In that vein, architects have spent decades trying to deconstruct the modern box; tell the same story in fewer words than ever before. The words, in this metaphor, are expressions of support and surface. Can you create a volumetric form that holds space with a majority of it stripped away? Can you articulate that all eight sides of a cube are equal in size even though none of the interior elements are? Like a figure-ground exercise, the mind can spin the voids into solids and complete the shape. 

I had the following vision of this stadium pop into a dream the night after the Athletics' signed their binding land agreement. What you'll see is a very crude initial SketchUp take on that dream. The disappearing corner trick is no longer a corner. It’s a vertical back wall and horizontal roof connection. 

Something unique to sports architecture is a must for this particular clientele. For starters, the stadium will cost over a billion dollars. At that price point, the industry needs to move the needle forward on innovation. The second reason is because it's Vegas. This is an American institution in exporting "wow" factor. Lastly, and more pragmatically, the roof plane does need to slide to the southwest or else half the spectators will not get to view the full height of the skyline. 

By modeling a majority of The Strip in 3D, I can note that the bottom of the stadium’s roof would have to stand some 400’ feet above playing surface — and terminate immediately at the deepest home run dimension  to not have the top floors of the hotels blocked off. Mind you, this would mean little to no outfield seating (picture Kauffman Stadium in Kansas City). It would also make the roof the tallest in professional sports. And even then, this would only create unobstructed sight lines for those in the lower seating bowl behind home plate.  

If the venue possessed a retractable roof that mirrored the total acreage of the playing surface below, an additional run of track — to house the roof when it’s open — would likely make the problem worse. This is the situation in Houston, Seattle, Miami, and Arlington; more than 4.5 acres of "in case of pristine weather" void space counting toward each stadium's overall lot size.  

In my design, there are 261,590 SF (6 acres) of static roof and "only" 145,464 SF (3.33 acres) that can open to the sky above.
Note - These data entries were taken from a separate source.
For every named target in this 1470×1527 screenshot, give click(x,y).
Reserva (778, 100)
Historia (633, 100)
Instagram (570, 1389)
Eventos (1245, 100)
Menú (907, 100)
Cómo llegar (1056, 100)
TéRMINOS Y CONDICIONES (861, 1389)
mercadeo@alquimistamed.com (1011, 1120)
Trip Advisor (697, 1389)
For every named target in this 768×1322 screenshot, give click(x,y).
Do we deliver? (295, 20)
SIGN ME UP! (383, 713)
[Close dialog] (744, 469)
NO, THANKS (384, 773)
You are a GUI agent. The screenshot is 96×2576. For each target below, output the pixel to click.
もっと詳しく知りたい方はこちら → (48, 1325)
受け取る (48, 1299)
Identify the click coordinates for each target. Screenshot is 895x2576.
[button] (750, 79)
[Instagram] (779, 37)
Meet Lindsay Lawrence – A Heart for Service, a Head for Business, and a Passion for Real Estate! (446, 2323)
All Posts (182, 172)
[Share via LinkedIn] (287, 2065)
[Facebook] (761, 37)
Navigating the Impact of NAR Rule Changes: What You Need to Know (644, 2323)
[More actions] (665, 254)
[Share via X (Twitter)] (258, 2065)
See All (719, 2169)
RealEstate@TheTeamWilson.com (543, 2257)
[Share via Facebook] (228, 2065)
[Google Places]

And, better yet, the discarded panels don't shift off the perimeter of the building itself, hanging as dead weight in no man's land. Vegas' would slide inward. 

Again, we're not trying to punch a "hole in the roof, so God can watch His favorite team play." -- Dallas Cowboys linebacker D.D. Lewis, regarding the design of Texas Stadium. This is a paradigm shift on those types of designs. Covering the opening is not about rainout prevention. We are catering to the audience's sight lines and not the players or blades of grass down below.  

On the flip side, if a dome was statically closed all the time (like at Tropicana Field), the neighboring towers could only be observed through some sort of glass curtain wall. This is a nice theory, but glare, high-contrast "wash out," or precipitation typically prevent the requisite transparency. 

Thus, Vegas needs to build a partially-fixed, smaller-than-full-footprint retractable roof. And it should stay open most home games; talking Seattle levels of roof usage (22%) or less. Should any of those 4.19 annual inches of Las Vegas rain show up, I say "Keep the roof open!" Drops wouldn't fall on any players in traditional defensive alignment, nor affect the key areas to keep dry (infield, mound, boxes). The skyline is too remarkable to miss out, and yet too close to prevent cropping issues. 

In essence, it's akin to those $30 million dollar glass box homes in the Bird Streets of West Hollywood  sliding walls and television screens that disappear into the floor with the push of a button. Present a consistent stage experience for your paying customer, first visit on through to their hundredth. Now we’re taking Las Vegas, baby!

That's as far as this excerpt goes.